_Task goal_
Use the entries below and reproduce exactly the lines from the one containing "Select Access to a mobile phone option" down to the one containing "Given: Select 平均值 from the aggregation menu", both of them included.

= Beginning of Section =

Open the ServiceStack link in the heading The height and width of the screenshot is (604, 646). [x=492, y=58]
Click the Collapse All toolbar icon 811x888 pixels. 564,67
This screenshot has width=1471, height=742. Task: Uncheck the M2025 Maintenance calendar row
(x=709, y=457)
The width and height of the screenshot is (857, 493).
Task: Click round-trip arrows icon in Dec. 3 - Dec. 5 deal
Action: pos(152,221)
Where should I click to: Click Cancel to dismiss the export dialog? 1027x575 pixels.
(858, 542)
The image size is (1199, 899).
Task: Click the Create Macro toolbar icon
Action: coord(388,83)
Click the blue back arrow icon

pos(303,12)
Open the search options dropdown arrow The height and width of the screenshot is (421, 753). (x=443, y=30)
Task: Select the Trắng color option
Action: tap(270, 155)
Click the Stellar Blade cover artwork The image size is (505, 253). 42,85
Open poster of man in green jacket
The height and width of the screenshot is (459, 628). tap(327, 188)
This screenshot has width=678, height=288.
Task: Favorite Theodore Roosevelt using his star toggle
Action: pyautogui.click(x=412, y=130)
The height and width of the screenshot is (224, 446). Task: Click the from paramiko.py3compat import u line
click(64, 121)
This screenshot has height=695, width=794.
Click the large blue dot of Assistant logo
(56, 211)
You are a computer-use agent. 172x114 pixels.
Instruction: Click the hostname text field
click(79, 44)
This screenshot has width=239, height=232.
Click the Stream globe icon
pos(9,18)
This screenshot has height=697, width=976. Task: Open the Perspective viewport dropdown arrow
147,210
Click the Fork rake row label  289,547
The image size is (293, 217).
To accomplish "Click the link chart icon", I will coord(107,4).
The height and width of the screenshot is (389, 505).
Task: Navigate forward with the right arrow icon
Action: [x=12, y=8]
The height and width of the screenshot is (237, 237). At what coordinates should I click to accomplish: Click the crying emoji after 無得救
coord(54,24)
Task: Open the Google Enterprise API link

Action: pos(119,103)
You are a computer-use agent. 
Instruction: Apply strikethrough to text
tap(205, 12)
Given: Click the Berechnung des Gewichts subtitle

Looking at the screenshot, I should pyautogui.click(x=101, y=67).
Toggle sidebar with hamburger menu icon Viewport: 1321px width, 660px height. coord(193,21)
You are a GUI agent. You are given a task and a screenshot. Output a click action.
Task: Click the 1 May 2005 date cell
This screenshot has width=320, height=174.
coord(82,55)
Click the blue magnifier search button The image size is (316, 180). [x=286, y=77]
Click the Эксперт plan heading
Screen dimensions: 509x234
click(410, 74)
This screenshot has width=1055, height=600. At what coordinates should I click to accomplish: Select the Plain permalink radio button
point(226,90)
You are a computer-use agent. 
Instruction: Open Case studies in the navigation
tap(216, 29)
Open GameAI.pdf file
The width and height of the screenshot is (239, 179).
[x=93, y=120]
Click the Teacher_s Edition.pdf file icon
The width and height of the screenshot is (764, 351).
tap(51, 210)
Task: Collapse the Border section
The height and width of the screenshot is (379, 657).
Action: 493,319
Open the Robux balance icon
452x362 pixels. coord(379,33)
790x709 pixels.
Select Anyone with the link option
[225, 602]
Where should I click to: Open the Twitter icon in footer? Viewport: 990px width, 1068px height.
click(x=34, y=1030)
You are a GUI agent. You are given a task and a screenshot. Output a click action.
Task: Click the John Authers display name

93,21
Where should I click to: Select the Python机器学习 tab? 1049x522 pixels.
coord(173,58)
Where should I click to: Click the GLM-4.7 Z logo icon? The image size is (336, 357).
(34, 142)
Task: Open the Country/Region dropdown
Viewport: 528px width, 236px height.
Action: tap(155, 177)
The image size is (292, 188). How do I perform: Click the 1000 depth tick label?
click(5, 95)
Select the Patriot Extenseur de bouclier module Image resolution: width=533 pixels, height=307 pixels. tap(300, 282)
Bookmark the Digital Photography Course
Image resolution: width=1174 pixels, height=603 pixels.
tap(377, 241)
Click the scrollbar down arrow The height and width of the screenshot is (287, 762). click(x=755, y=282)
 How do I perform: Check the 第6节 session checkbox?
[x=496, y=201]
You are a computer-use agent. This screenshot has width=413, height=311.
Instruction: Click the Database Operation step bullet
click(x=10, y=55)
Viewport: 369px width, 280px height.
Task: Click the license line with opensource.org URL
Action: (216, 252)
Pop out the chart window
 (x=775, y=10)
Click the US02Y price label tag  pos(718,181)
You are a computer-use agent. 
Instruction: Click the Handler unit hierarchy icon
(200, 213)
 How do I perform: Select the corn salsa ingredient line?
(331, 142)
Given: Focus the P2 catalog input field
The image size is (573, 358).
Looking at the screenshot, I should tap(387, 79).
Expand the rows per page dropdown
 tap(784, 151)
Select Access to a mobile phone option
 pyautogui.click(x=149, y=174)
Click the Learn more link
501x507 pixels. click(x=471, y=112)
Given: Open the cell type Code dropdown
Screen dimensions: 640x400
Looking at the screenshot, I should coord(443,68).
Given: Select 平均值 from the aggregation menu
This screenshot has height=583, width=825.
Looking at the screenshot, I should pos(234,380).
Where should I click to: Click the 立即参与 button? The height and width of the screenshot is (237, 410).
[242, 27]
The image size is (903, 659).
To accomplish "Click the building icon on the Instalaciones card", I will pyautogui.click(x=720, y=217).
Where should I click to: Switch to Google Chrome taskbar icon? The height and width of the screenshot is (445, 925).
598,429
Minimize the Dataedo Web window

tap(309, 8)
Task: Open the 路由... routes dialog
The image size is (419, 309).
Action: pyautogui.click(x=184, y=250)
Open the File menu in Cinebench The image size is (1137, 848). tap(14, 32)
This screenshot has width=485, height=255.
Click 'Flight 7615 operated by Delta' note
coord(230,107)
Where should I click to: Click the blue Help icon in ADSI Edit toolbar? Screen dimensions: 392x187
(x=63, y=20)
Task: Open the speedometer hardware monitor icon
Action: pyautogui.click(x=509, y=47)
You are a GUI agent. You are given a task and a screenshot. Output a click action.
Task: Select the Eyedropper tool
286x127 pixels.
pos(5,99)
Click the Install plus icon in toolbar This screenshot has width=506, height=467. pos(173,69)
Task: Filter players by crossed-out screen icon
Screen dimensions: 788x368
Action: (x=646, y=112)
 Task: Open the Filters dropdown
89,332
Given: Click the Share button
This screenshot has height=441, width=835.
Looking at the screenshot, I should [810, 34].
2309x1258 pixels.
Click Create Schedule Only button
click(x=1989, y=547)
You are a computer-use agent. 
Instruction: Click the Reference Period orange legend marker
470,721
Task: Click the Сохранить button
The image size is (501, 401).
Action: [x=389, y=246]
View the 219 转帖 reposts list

= End of Section =

_The answer_
Select Access to a mobile phone option
 pyautogui.click(x=149, y=174)
Click the Learn more link
501x507 pixels. click(x=471, y=112)
Given: Open the cell type Code dropdown
Screen dimensions: 640x400
Looking at the screenshot, I should coord(443,68).
Given: Select 平均值 from the aggregation menu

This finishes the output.